Estas actividades provocan que los ojos del mundo minero estén hoy puestos en Chile y brindan una oportunidad para reiterar que la minería, junto con sus empresas proveedoras, no se vieron afectadas por el sismo que sacudió a la zona centro-sur del país y que el sector está más pujante que nunca, con una cartera de inversiones a 2015 de más de US$43.000 millones. Es también una oportunidad para demostrar cómo la minería se comprometió con la catástrofe ocasionada por el terremoto y posterior maremoto, frente a lo cual acudió en ayuda de los damnificados con profesionales, alimentos, materiales de construcción y apoyo económico.
Es que en este periodo, donde la minería está reportando importantes utilidades, dado un precio del cobre que llegó los últimos días de marzo por sobre los 3,50 US$/lb y el que durante el primer trimestre del año ha promediado los 3,28 US$/lb, confirman que las posibilidades de la industria son enormes para aportar a la reconstrucción de decenas de ciudades y ayudar a reestablecer la vida de dos millones de personas damnificadas. Hay notables ejemplos de la reacción inmediata de empresas ligadas a la minería -nacionales y extranjeras- que darán que hablar en el futuro, como es el caso de la multinacional Anglo American, que a los pocos días de la catástrofe a través de su CEO Cynthia Carroll, anunció la donación de US$10 millones en proyectos gestionados por ellos.
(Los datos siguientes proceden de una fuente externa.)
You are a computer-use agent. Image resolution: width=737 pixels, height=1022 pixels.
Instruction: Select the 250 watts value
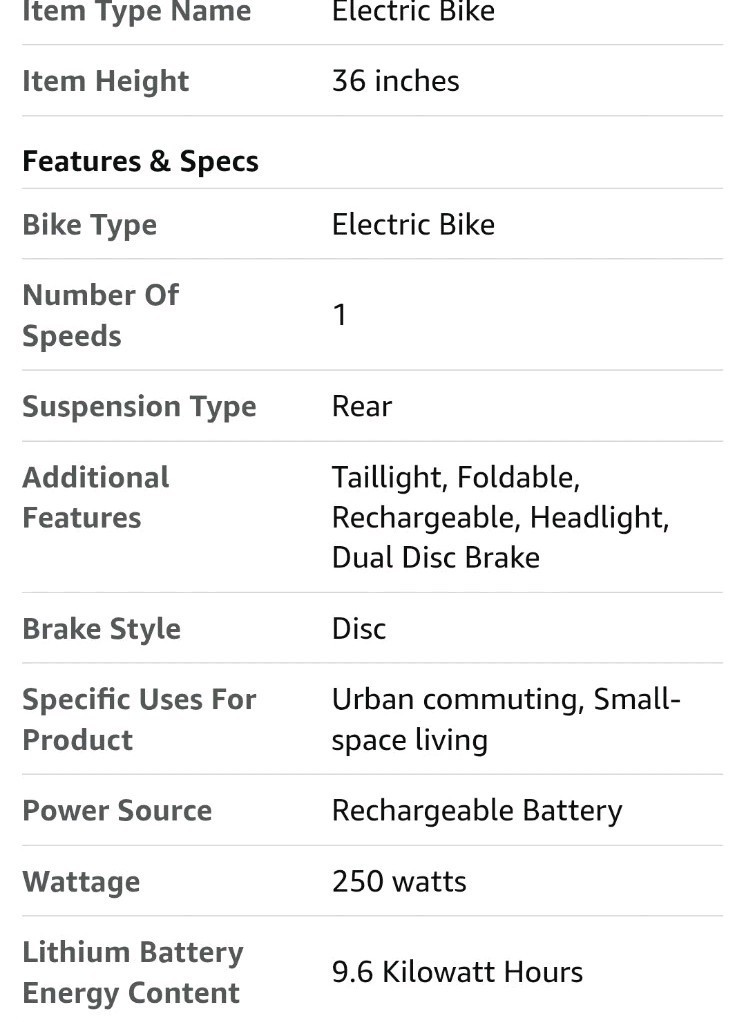399,881
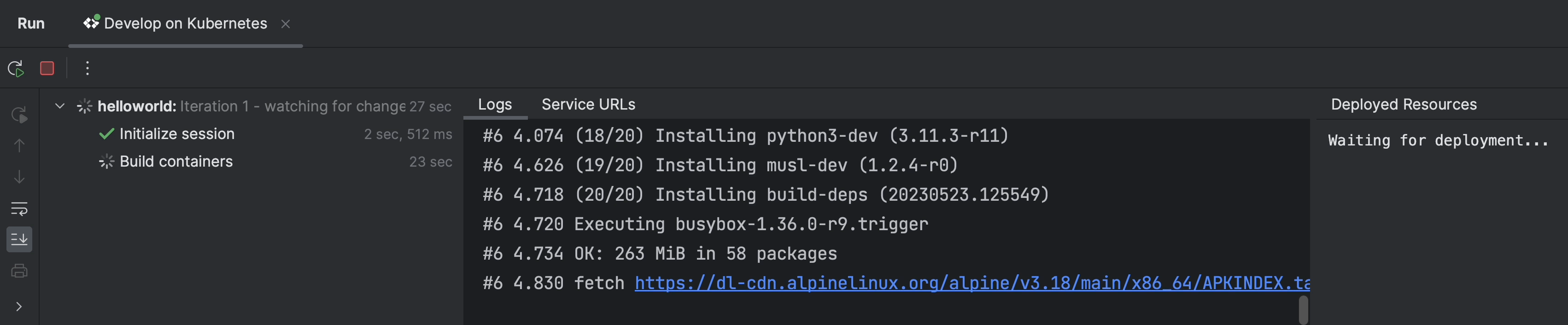
Task: Click the log panel vertical scrollbar
Action: pyautogui.click(x=1303, y=309)
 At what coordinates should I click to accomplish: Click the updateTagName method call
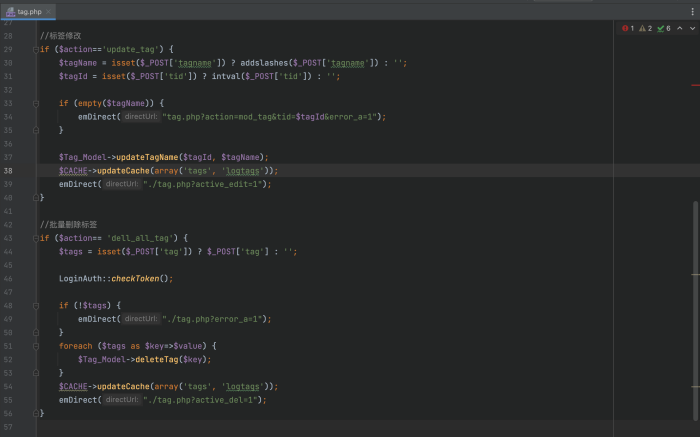[147, 157]
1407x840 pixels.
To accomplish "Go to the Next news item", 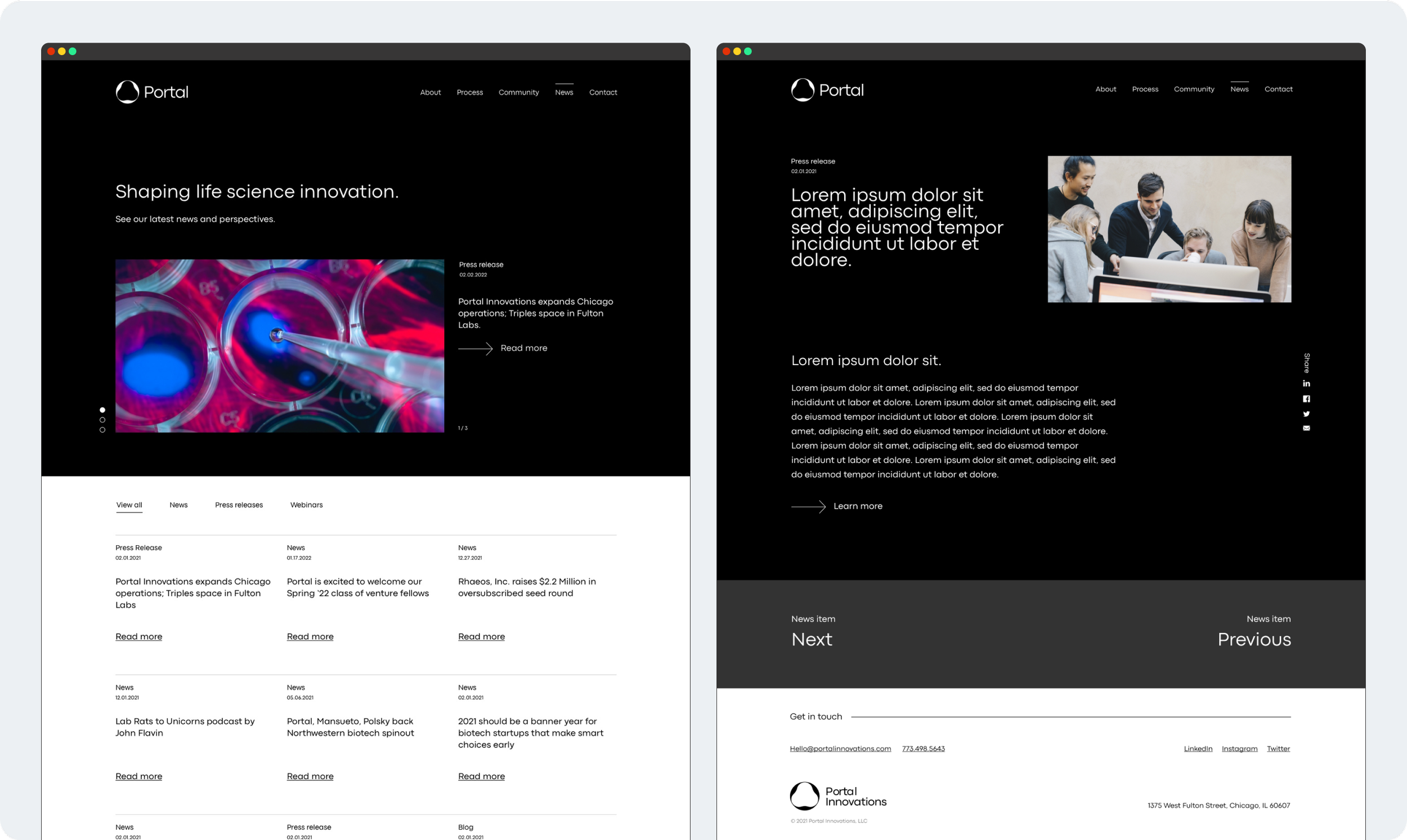I will 812,639.
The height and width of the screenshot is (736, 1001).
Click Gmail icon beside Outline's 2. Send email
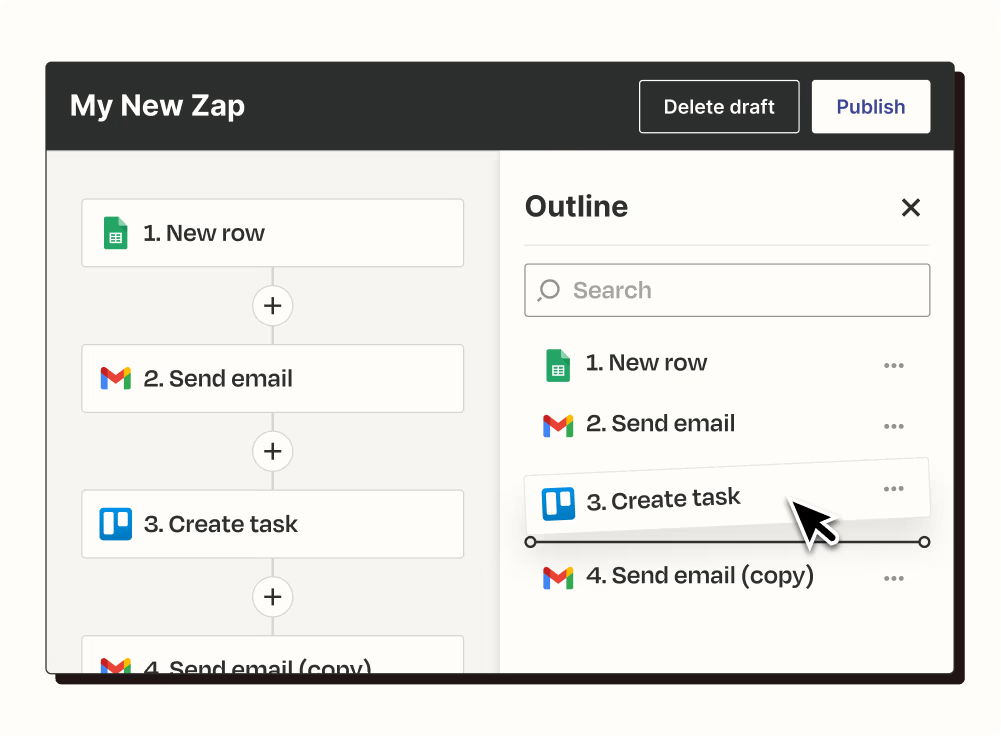coord(558,425)
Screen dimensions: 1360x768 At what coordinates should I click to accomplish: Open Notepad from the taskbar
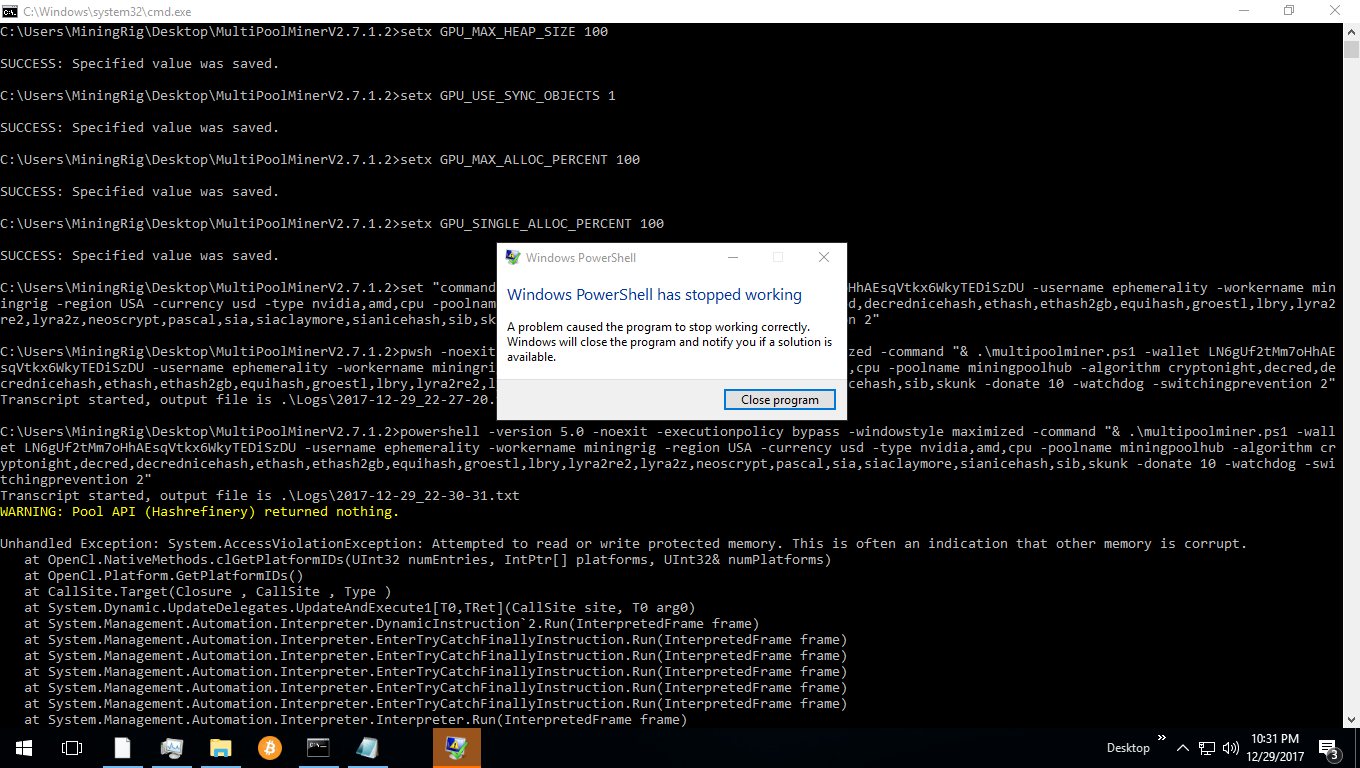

También destaca la participación de empresas proveedoras del sector, como Tecno Fast Atco, la cual -a los tres días de ocurrido el terremoto- se sumó a la iniciativa del empresario y navegante Felipe Cubillos al aportar con una primera escuela modular en Iloca, para 150 niños, que estuvo operativa a menos de un mes de la catástrofe, convirtiéndose en el primer hito del “Desafío Levantemos Chile”. Hoy Cristián Goldberg, socio de la compañía, ha logrado convocar a gran parte de las empresas que se dedican a la construcción modular en el país para construir cerca de 60 escuelas modulares más, que se necesitan urgentemente para acoger a cientos de niños damnificados.
Este tipo de iniciativas, que los medios de comunicación cubren con especial sensibilidad, provoca notables efectos en las percepción de la ciudadanía hacia la industria minera.
Hoy, cuando el sector empresarial se debiera sentir más cercano al Gobierno, hay un sentimiento recíproco desde la propia autoridad, donde el ministro de Minería se ha mostrado dispuesto a la realización de acciones en conjunto con el sector privado.
Señal positiva es que el secretario de Estado ha manifestado su interés en retomar la participación de Chile en la próxima reunión de la Prospectors and Developers Association of Canada (PDAC) con el objeto de enfocar esfuerzos en la exploración minera cuya inversión mundial descendió de US$12.600 millones en 2008 a US$ 7.320 millones en 2009, según datos del Metals Economics Group.